# Creme Brulee



## amber (Oct 30, 2004)

I've lost my recipe for creme brule and cannot seem to find a good one online, most of them called for 8 or 9 eggs!  anyone have a simple recipe for plain creme brule?


----------



## Juliev (Oct 30, 2004)

I don't know if this what you're looking for ..but here's one.

5 large egg yolks 
1/2 cup sugar 
2 cups whipping cream 
3 oz white chocolate finely chopped 
1/4 tsp vanilla extract 
2 tbsp sugar

Position rack in center of oven and preheat to 300°. Whisk egg yolks and 1/4 cup sugar in medium bowl. Bring cream and remaining 1/4 cup sugar to simmer in heavy medium saucepan. Reduce heat to low. Gradually add chopped chocolate to cream mixture and whisk until smooth. Gradually whisk hot chocolate mixture into yolk mixture. Mix in vanilla. Ladle custard into four 10-oz. custard cups (or creme brulee cups).

_DATA SHOWN_.

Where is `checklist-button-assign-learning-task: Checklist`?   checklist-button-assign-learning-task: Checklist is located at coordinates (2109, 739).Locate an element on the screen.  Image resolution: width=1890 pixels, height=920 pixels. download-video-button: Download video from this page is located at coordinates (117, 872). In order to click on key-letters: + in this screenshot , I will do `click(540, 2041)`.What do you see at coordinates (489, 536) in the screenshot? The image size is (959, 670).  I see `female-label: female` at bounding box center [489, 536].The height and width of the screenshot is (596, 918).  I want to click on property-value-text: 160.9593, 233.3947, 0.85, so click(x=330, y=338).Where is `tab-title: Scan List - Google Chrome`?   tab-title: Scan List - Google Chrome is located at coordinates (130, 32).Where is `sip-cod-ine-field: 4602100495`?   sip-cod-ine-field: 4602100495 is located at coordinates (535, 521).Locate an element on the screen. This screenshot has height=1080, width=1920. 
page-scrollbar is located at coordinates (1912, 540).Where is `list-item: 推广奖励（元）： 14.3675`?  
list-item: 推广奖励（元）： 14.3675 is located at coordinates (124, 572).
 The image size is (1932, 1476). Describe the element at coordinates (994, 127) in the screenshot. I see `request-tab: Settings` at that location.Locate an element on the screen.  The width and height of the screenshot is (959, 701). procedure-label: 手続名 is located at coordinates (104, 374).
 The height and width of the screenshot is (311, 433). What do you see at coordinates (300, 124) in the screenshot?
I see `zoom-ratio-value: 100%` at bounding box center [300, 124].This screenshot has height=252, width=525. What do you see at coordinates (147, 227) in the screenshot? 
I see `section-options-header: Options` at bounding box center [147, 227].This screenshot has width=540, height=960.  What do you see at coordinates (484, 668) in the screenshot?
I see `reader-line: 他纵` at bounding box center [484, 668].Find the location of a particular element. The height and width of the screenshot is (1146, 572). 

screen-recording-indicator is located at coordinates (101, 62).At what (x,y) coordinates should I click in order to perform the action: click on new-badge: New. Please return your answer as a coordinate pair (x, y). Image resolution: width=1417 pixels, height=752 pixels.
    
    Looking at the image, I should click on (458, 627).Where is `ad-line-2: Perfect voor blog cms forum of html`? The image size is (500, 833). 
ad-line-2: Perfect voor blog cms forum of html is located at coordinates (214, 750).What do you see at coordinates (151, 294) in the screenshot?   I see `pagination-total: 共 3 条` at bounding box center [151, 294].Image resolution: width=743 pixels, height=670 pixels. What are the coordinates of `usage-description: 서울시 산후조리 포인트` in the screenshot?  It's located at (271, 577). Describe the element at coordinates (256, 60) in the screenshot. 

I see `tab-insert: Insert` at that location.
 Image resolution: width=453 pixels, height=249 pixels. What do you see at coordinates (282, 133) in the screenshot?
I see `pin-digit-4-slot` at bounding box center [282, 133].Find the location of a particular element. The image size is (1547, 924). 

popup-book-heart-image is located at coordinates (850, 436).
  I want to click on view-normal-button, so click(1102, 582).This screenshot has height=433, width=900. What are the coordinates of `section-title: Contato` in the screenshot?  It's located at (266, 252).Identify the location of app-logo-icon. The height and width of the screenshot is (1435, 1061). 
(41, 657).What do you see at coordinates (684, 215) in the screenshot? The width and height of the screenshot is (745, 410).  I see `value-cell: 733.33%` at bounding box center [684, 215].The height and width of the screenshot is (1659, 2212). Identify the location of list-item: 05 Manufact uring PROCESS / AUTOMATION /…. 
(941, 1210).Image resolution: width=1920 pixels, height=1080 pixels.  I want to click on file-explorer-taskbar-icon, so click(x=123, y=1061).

_APPLY WHAT YOU READ_.
(A) Answer these questions from the creme brulee thread:
(i) How many eggs did amber say most online recipes called for?
(ii) How much white chocolate does Juliev's recipe use?
(iii) To what temperature should the oven be preheated?
(B) Go on with the creme brulee thread, picking up after its last sentence.
The material comes from a separate source, unrelated to the creme brulee thread.

_RESULTS FOR EACH TASK_.
(A)
(i) 8 or 9 eggs.
(ii) 3 oz, finely chopped.
(iii) 300°.

(B)
Place cups in large baking pan. Add enough hot water to pan to come halfway up sides of cups. Bake until custards are set in center, about 1 hour. Remove custards from water and cool. Cover and refrigerate overnight. Preheat broiler. Sprinkle 1/2 tablespoon sugar over each custard. Broil until sugar caramelizes, watching carefully, about 2 minutes. Serve hot, or refrigerate up to 1 hour and serve cold.


----------



## amber (Oct 30, 2004)

Thanks Juliev!  Thats what I was looking for.


----------



## chefcyn (Oct 30, 2004)

*Re: creme brule*



			
				amber said:
			
		

> I've lost my recipe for creme brule and cannot seem to find a good one online, most of them called for 8 or 9 eggs!  anyone have a simple recipe for plain creme brule?


Here's a no-fail recipe I've used for years! It can be doubled for bigger crowds and made in either custard cups or ramekins,  or individual shallow oval baking dishes.

Creme Brûlée
makes 6 servings

3 c Heavy Cream
5 Egg yolks
1/2 c. Sugar
1/2 Vanilla bean (or 2 tsp Real Vanilla extract)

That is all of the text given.